We examined a stratigraphic section of the Johnnie Oolite containing a large Ediacaran negative δ¹³C excursion (Bergmann et al., 2011). The section was also studied for Carbonate Associated Nitrate (CAN) concentrations, which may serve as a proxy for the degree of ocean oxygenation as well as for the concentration of fixed nitrogen in the environment of deposition.

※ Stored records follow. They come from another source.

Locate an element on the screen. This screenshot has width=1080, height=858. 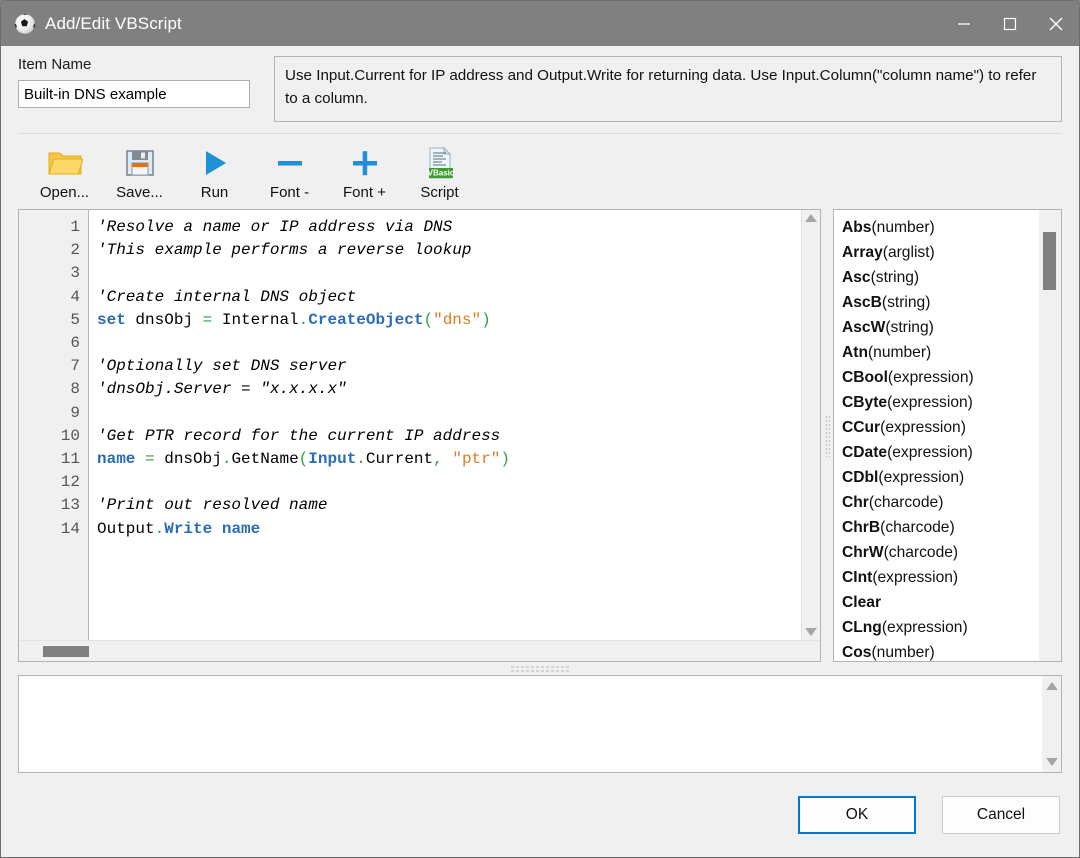
line-number: 2 is located at coordinates (75, 250).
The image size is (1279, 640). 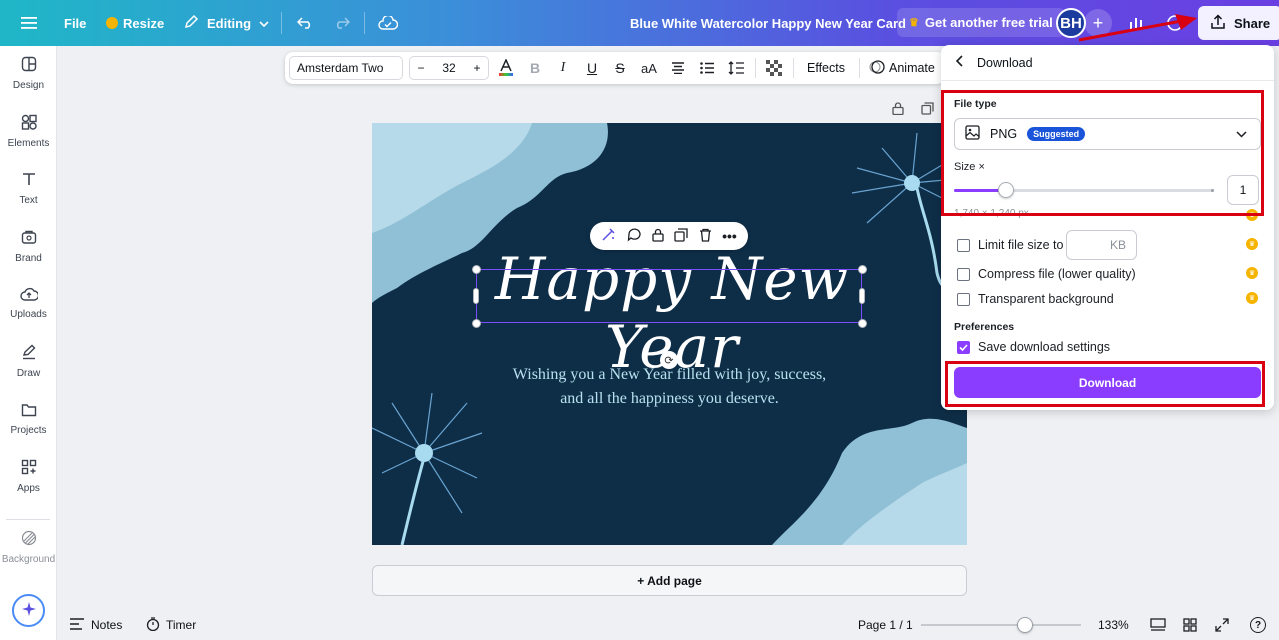 What do you see at coordinates (29, 23) in the screenshot?
I see `menu-icon` at bounding box center [29, 23].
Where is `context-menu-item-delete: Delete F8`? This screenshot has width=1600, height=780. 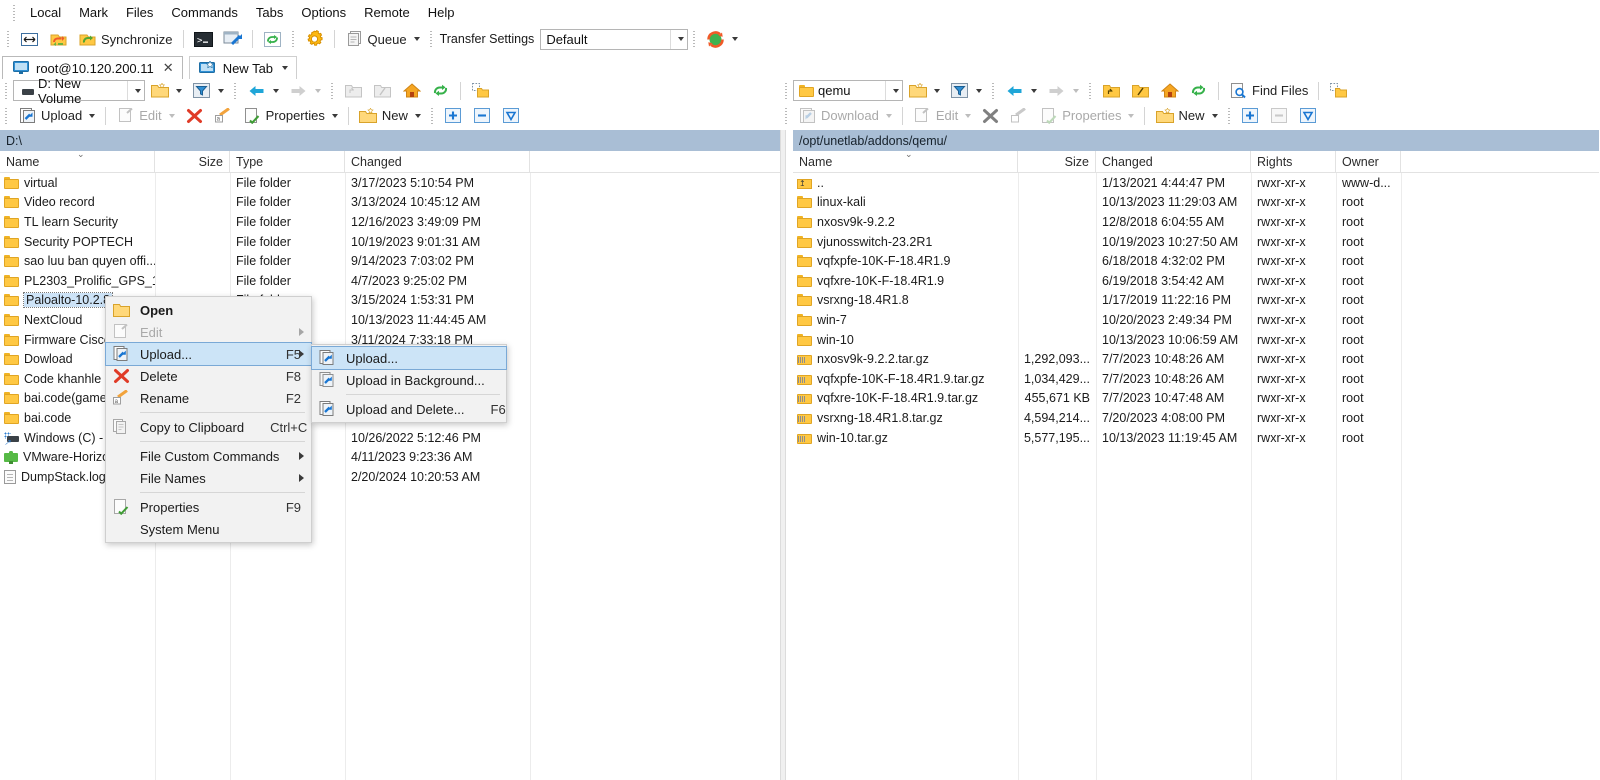 context-menu-item-delete: Delete F8 is located at coordinates (208, 376).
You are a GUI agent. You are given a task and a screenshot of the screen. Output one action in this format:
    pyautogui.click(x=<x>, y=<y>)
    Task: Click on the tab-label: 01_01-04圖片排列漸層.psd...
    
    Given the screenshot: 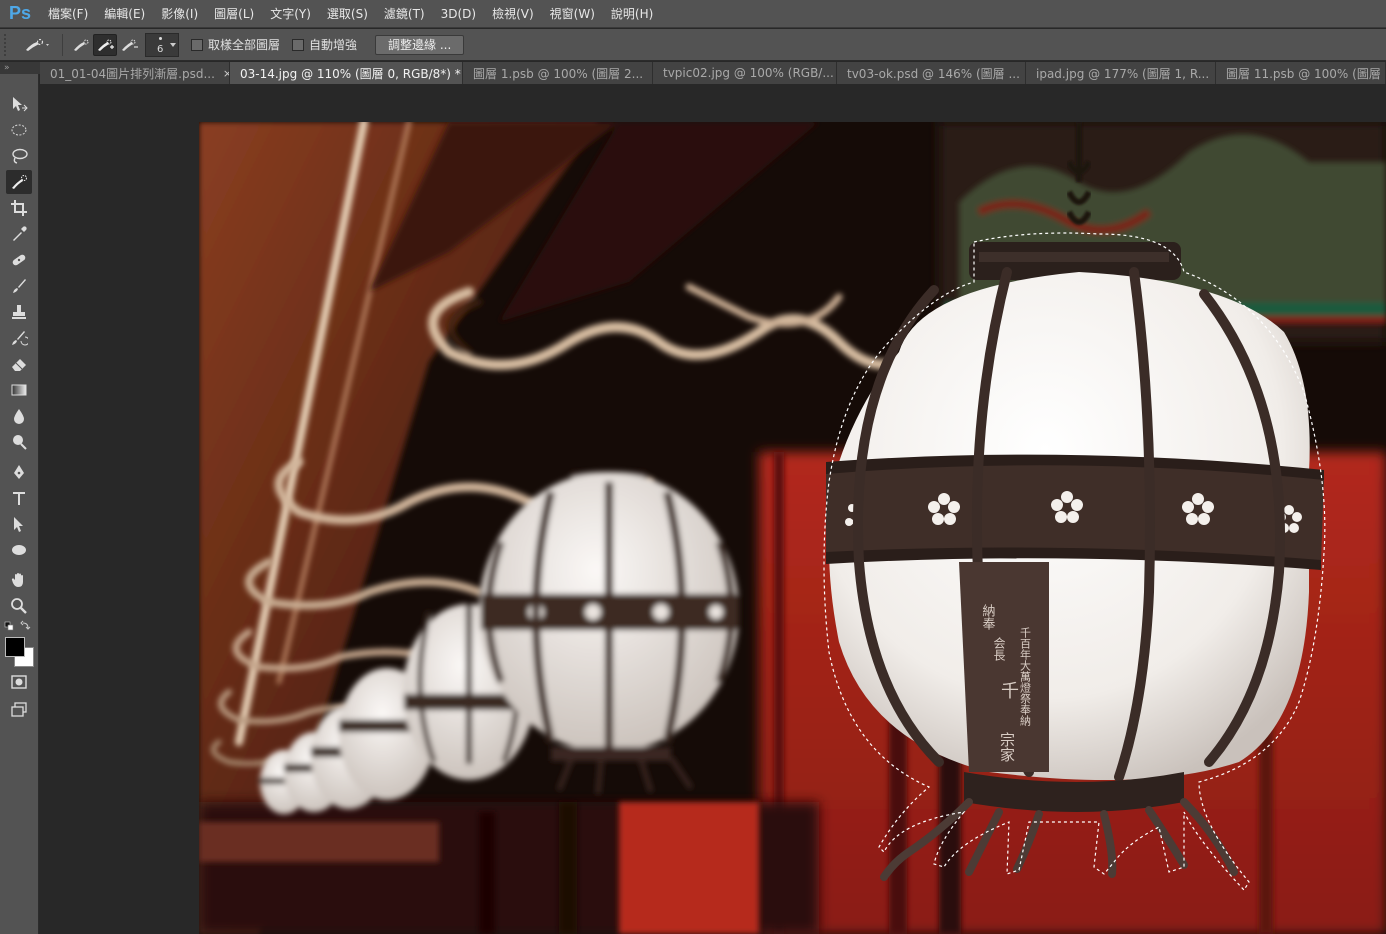 What is the action you would take?
    pyautogui.click(x=132, y=74)
    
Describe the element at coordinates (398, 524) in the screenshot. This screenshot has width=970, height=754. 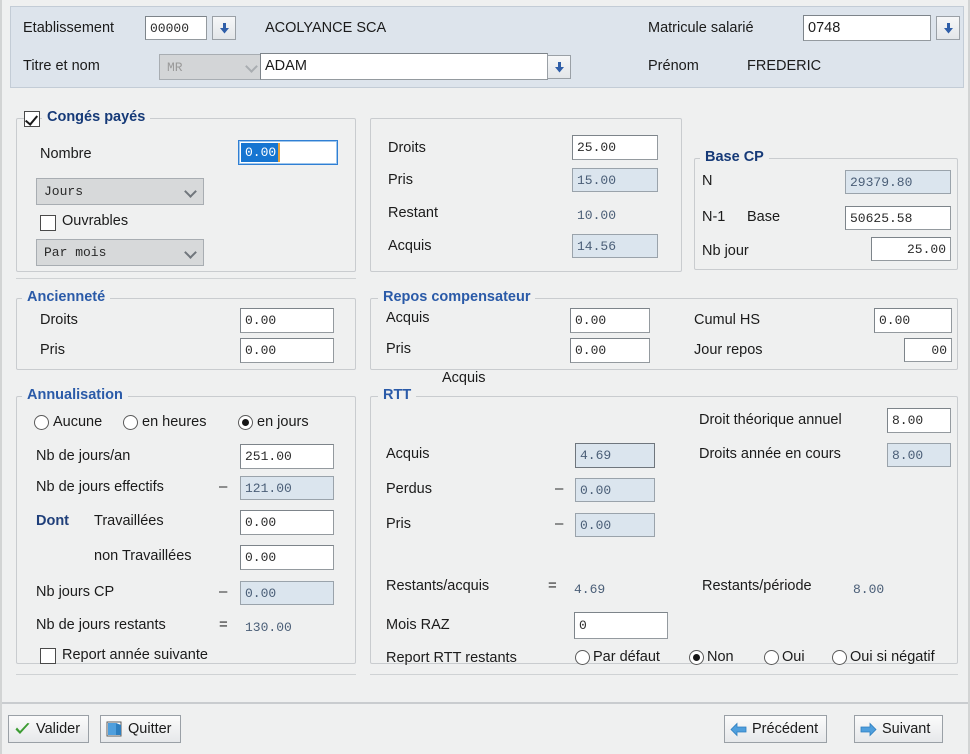
I see `rtt-pris-label: Pris` at that location.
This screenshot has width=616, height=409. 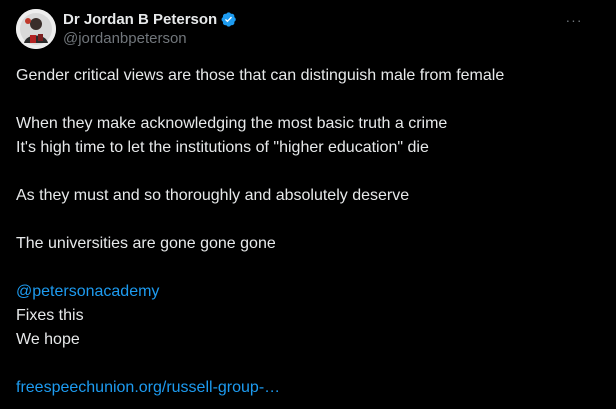 What do you see at coordinates (228, 19) in the screenshot?
I see `verified-badge-icon` at bounding box center [228, 19].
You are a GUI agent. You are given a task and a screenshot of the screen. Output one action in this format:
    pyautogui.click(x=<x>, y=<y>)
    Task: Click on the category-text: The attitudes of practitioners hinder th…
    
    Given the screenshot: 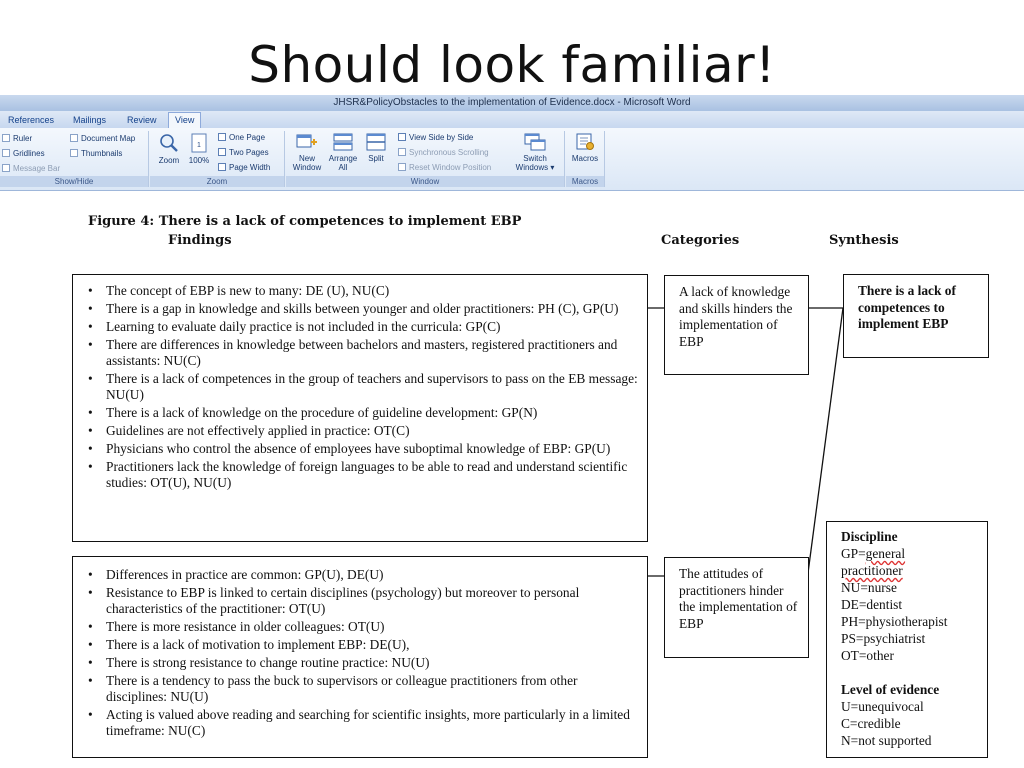 What is the action you would take?
    pyautogui.click(x=738, y=598)
    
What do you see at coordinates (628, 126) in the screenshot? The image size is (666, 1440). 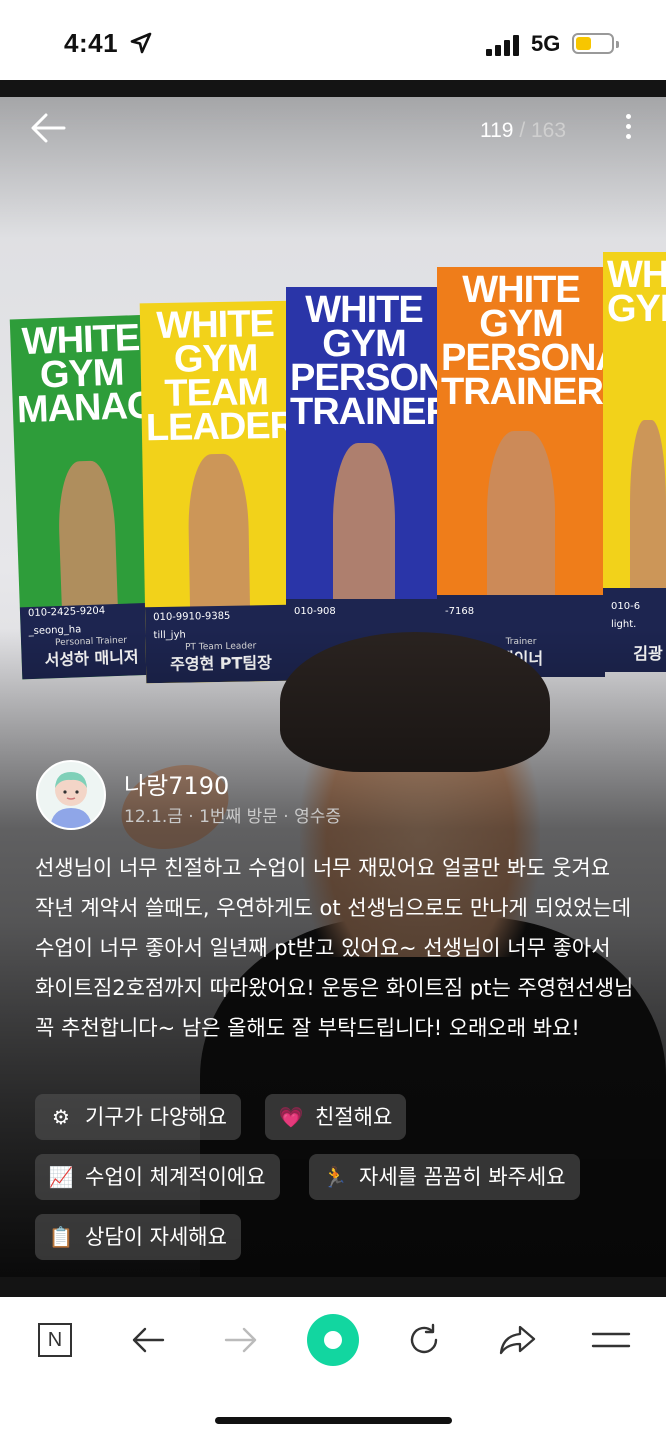 I see `more-vertical-icon` at bounding box center [628, 126].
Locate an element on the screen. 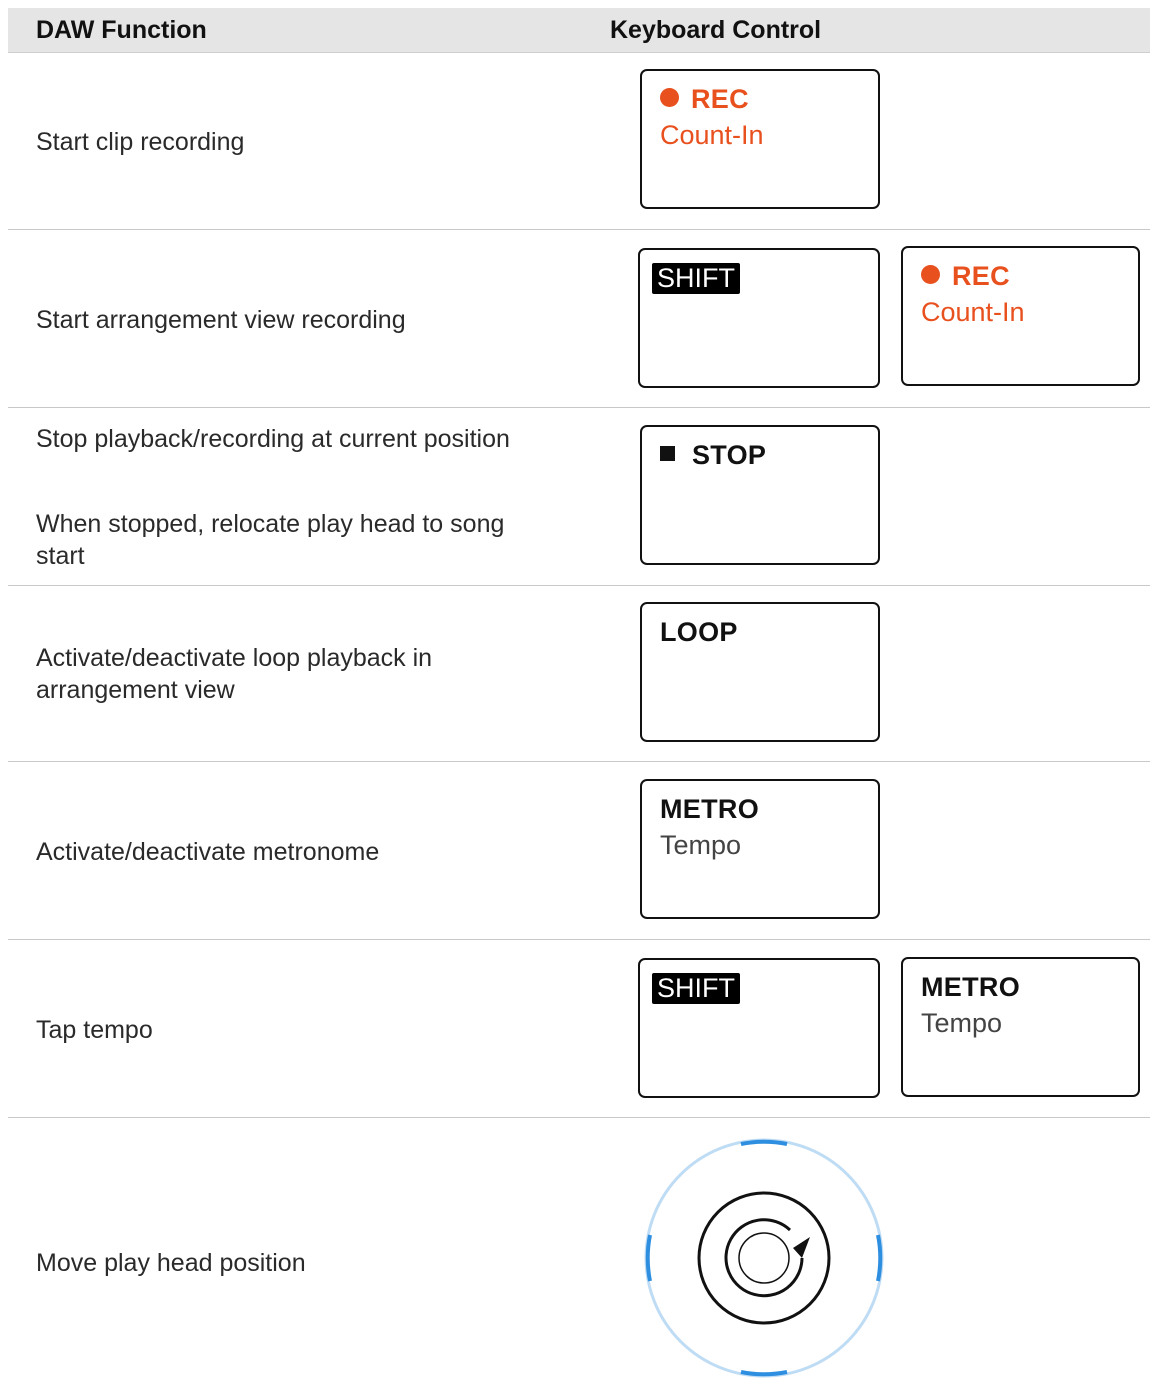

Here we conducted a comparative study between stratigraphic variability of ooid textures, a set of redox-sensitive trace metals, and CAN concentrations in order to place some initial constraints on the extent of diagenetic processes and to gain a greater understanding of the depositional environment. Petrographic examination of the textural properties of ooids that form the rock revealed potential indications of primary formational environment changes across the Johnnie Oolite. Two types of ooid textures were observed, defined here as “banded” and “unbanded”. The degree of banding, which is recognized and defined by sharp terminations of the carbonate crystals in clear spherical patterns around the nucleus, was observed to change upwards through the Johnnie Oolite. The cause of banding textures is not well known, but among considered possibilities are: 1) a cessation and then resumption of crystal growth, 2) a chemical change in the environment of growth, or 3) the termination and genesis of a new layer of crystals due to physical or chemical processes.

Focusing on a single ~3 m stratigraphic section, the North Springs Mountains area, we observe a clear shift from heavily banded ooids near the base to unbanded grains near the top, with a distinct change occurring between 2-2.5 m. The lack of any marked changes in sedimentary sorting point away from a physical change across the section and towards a chemical or biological influence. Increased Fe concentrations within banded ooids and not within unbanded ones relative to their matrix, which are taken to be primary given their deviation relative to Mn concentrations, point to a shift in the local redox environment. Observed correlations between ooid formation texture and δ¹³C and CAN values support this conclusion, and further point towards some distinct shift in the local paleocean chemistry recorded within the Johnnie oolite.